▸ Written task
Copy every line below that contains the string "screenshot". Case counts, so a match must have the same capitalization.

▸ Dataset records
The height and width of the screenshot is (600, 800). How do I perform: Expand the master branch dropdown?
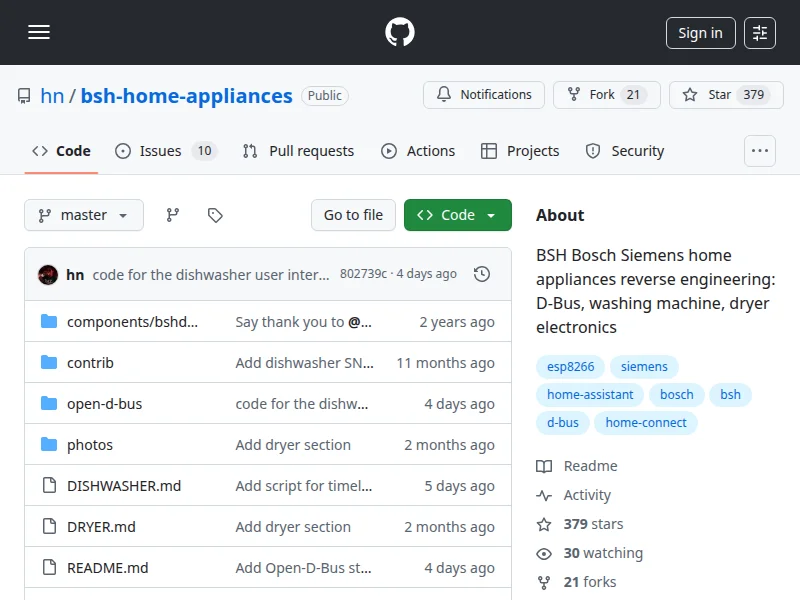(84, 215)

...

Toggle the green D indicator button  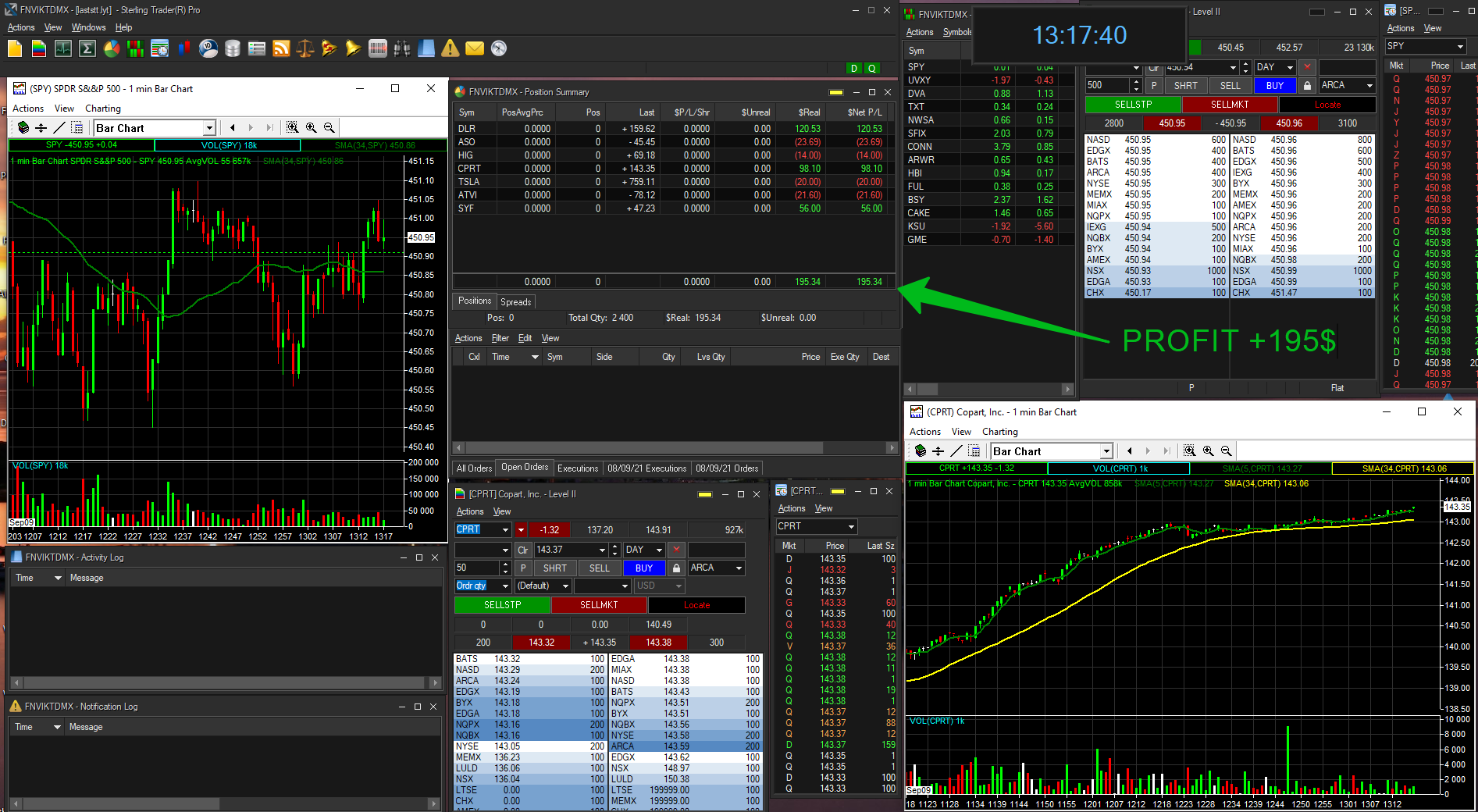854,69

--

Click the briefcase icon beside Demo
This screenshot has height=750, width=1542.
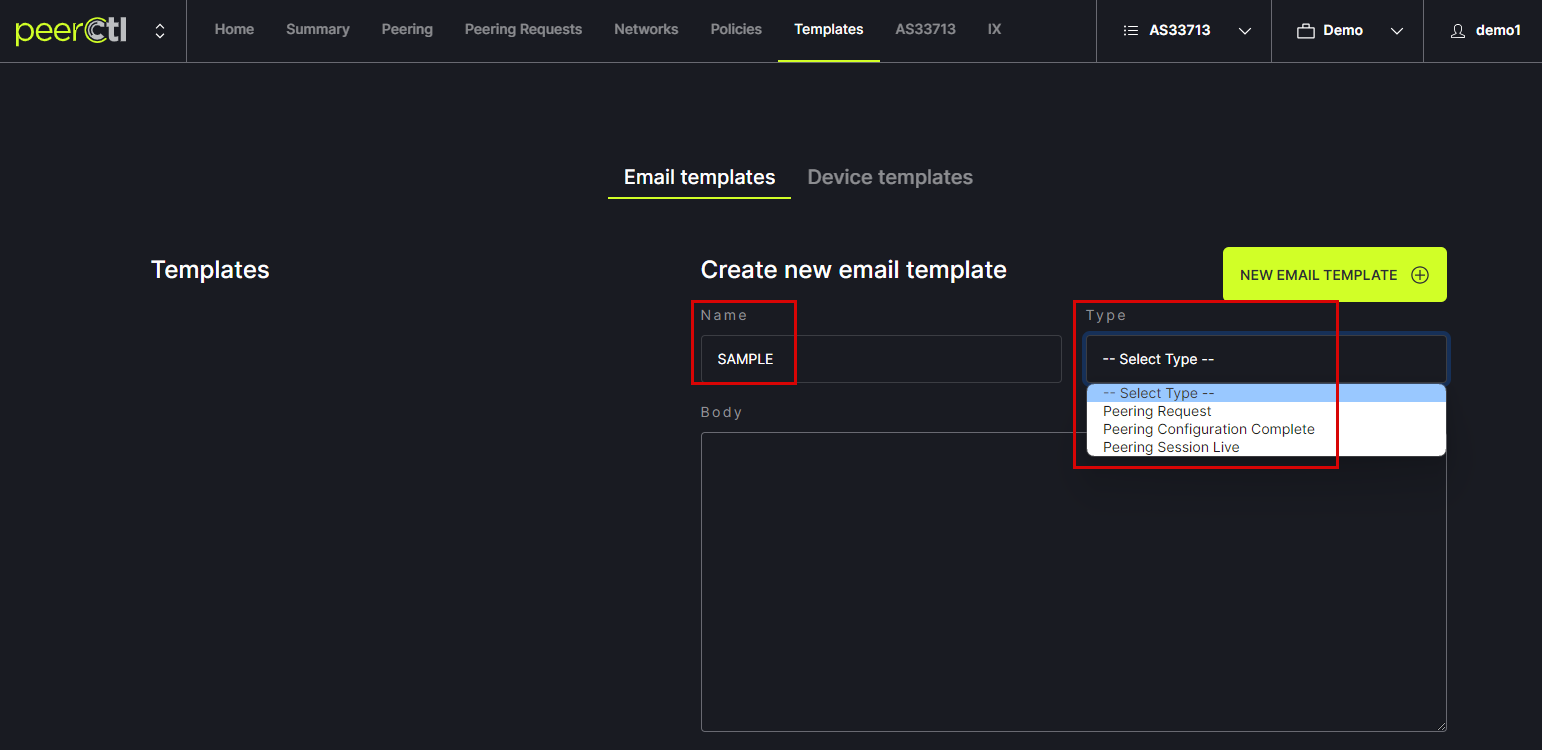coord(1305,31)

▸ Answer for the task
The height and width of the screenshot is (600, 800). How do I perform: Expand the master branch dropdown?
This screenshot has height=750, width=1542.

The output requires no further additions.